Nous voulions éviter une cannibalisation entre les gammes Bernardaud et celles de l’ancienne manufacture royale. Nous l’avons donc spécialisée dans la réédition à l’identique de pièces de musée. Elle réédite ses propres créations, mais aussi celles des manufactures de Sèvres, de Clignancourt… Ce patrimoine porcelainier, nous le vendons à des prix comparables aux autres lignes contemporaines haut de gamme de Bernardaud. Nous réalisons ces pièces du XVIIIe et XIXe siècles avec fierté. Il faut se rappeler qu’alors, porcelaine, cristal, tapisserie étaient les premiers produits manufacturés exportés, ils faisaient la renommée de la France. Ainsi, le service « Marie-Antoinette » est désormais vendu dans les boutiques de la Réunion des musées nationaux, dans les magasins spécialisés et dans nos propres boutiques.

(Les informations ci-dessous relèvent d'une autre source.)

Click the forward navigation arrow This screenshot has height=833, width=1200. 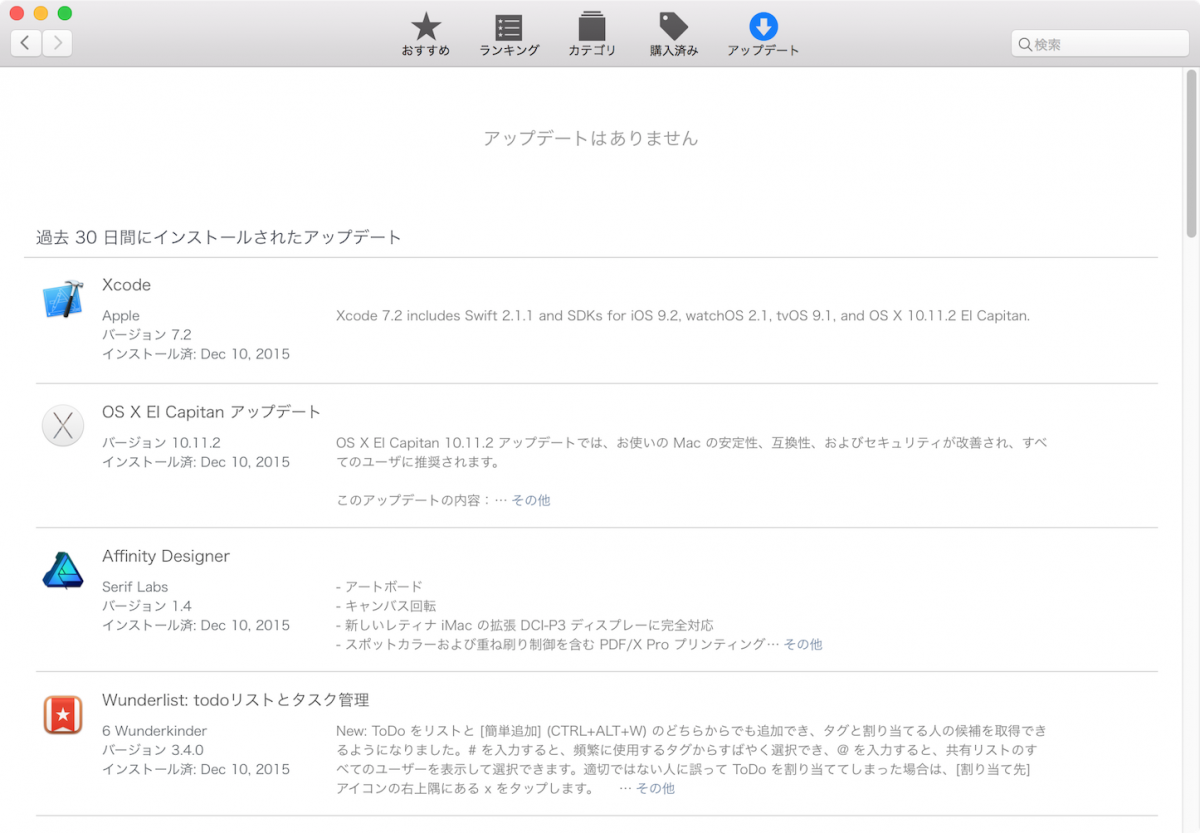pyautogui.click(x=58, y=43)
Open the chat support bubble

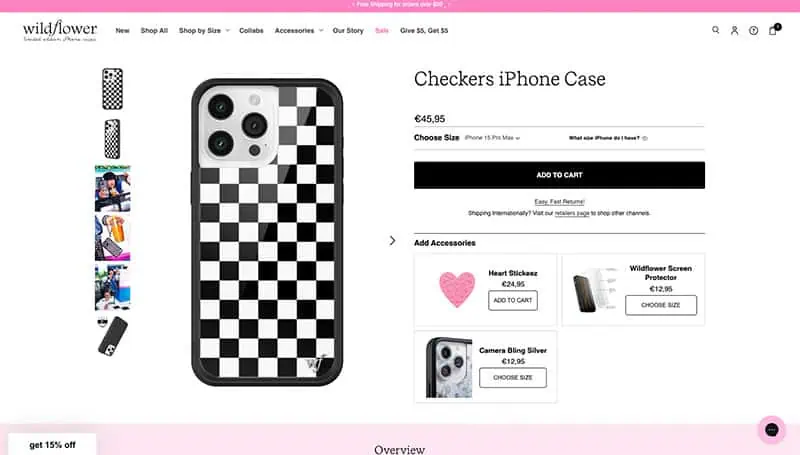pyautogui.click(x=771, y=429)
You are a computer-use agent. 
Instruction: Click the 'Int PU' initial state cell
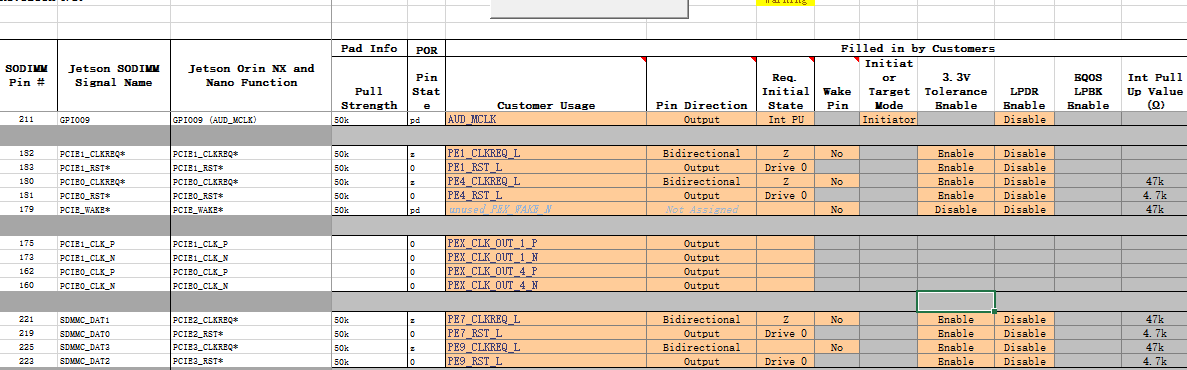tap(785, 120)
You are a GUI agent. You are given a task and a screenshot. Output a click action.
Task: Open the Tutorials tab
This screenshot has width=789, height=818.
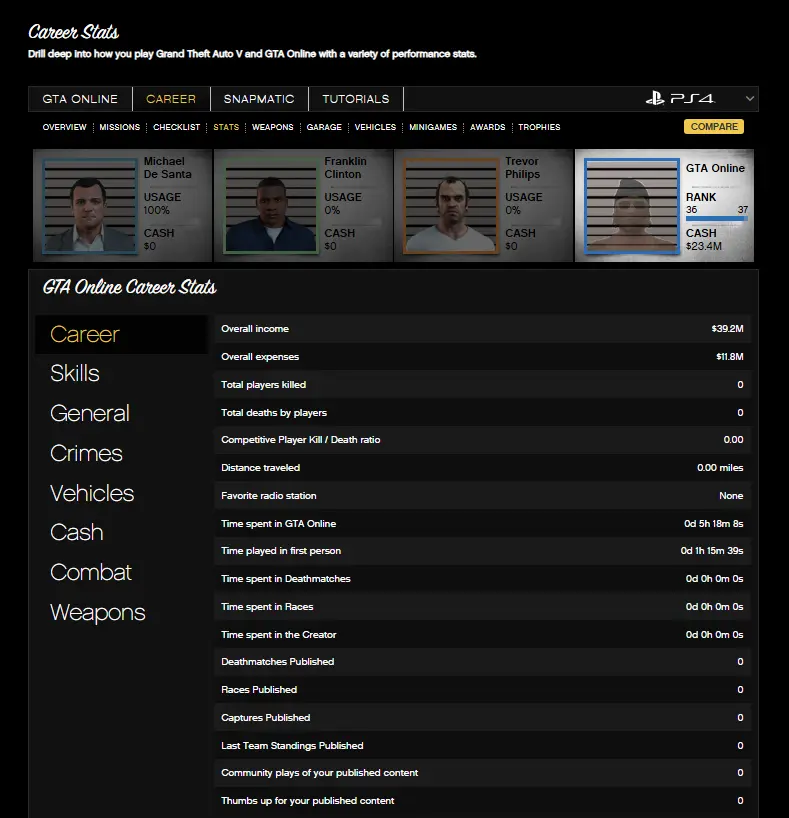(356, 99)
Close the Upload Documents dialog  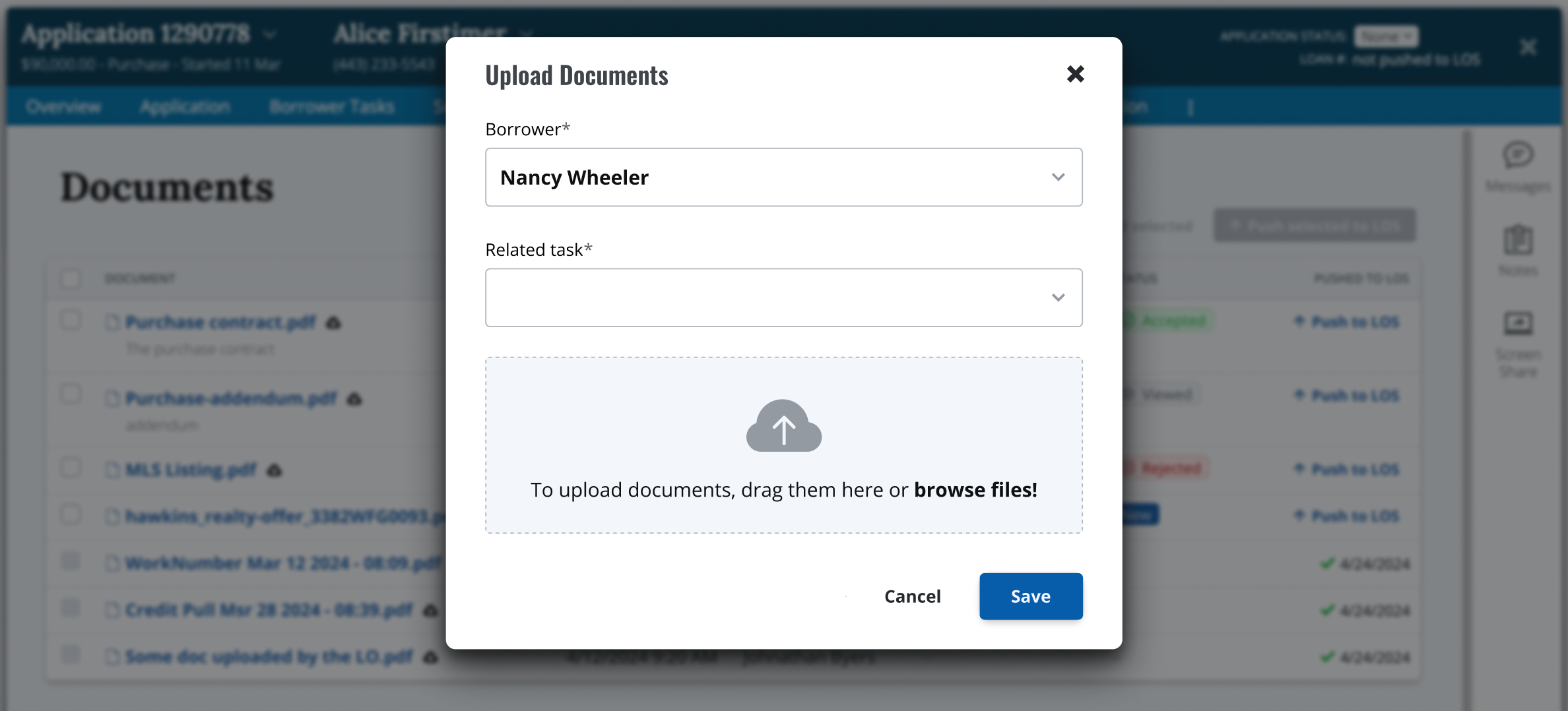click(x=1075, y=74)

Pour la réalisation de ces objets, quels liens entretenez-vous avec les musées  ?
Ces objets ont tous une histoire et nous travaillons avec les conservateurs de musées pour la raconter. Comme par exemple ce service à décor floral représentatif du règne de Louis XVI, « À la Reine », le premier livré par la manufacture royale en 1784 et dont une grande partie est conservée au musée Adrien Dubouché de Limoges.
On a également réédité les plus belles pièces du « Botanique », le plus grand service jamais réalisé à l’époque – soixante couverts – par la manufacture de Sèvres à la demande secrète du prince électeur Guillaume II de Hesse, dont l’original se trouve aujourd’hui au musée du château de la Fasanerie, en Allemagne. Cela avait pris deux ans à la manufacture pour le fabriquer, il y a des centaines de motifs différents.

Comment se situent les Français sur le marché mondial de la porcelaine  ?
Les marques françaises se positionnent essentiellement sur le haut de gamme. Celles qui ne l’ont pas fait ont disparu ou sont en voie de disparition. Peu ont une distribution internationale homogène.

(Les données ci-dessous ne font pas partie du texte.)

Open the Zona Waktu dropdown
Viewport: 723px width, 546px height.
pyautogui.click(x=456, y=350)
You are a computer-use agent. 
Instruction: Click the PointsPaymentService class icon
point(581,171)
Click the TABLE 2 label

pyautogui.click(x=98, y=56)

Parvenez-vous à fabriquer encore en France  ?
Nous fabriquons toujours à Limoges. Trente pour cent de nos modèles sont vendus dans l’Hexagone, le reste à l’exportation, principalement aux États-Unis. Mais nous venons également d’ouvrir, cet été, une usine en Chine pour le marché chinois.

Comment se porte le luxe français aujourd’hui  ?
Le marché du luxe souffre beaucoup, en particulier l’équipement de la maison. Nous avons déjà connu, dans nos cent cinquante ans d’existence, des crises que nous avons toutes surmontées…

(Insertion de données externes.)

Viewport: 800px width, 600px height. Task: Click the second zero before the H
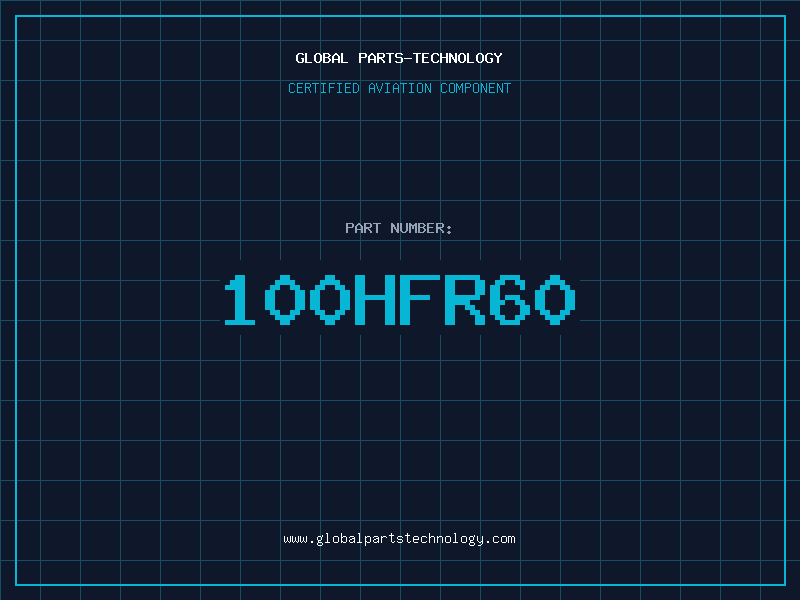click(331, 300)
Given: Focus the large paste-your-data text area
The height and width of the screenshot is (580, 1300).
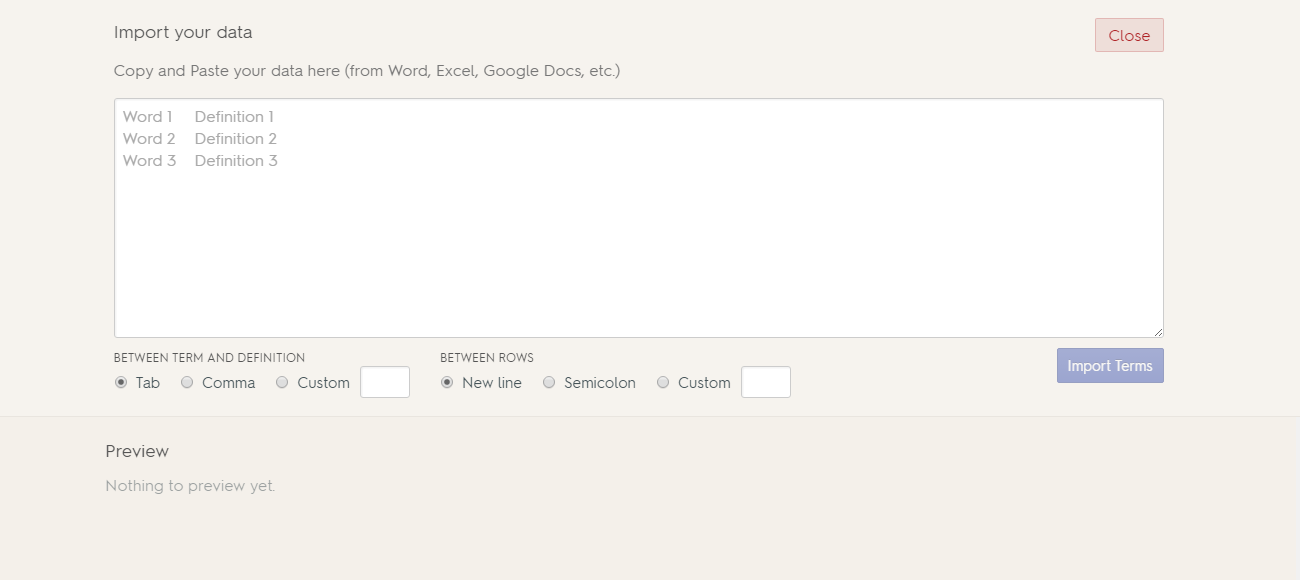Looking at the screenshot, I should click(x=638, y=230).
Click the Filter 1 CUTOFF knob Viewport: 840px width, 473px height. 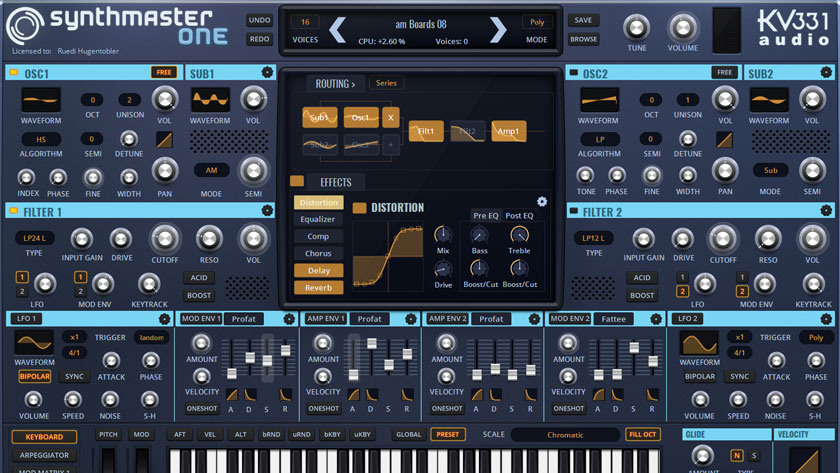tap(165, 238)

Vous faites partie du Comité Colbert qui regroupe des fabricants de produits de luxe. Qu’est-ce que cela vous apporte  ?
C’est un lieu de rencontres et d’échanges très intéressant qui réunit des entreprises utilisant les mêmes circuits de distribution. Cela permet d’agir ensemble pour défendre nos intérêts et nos valeurs, comme la protection de la création, la lutte contre la contrefaçon, la recherche de l’excellence, d’une certaine éthique. C’est un groupe de pression dont le but est noble.

Qu’est-ce qui attire d’abord les artistes vers la porcelaine  ?
La matière elle-même, très sensuelle  ; ce toucher de la pâte, ce challenge des couleurs qui se révèlent après la cuisson… C’est l’un des plus vieux métiers du monde, nous l’avons tous dans nos gènes  !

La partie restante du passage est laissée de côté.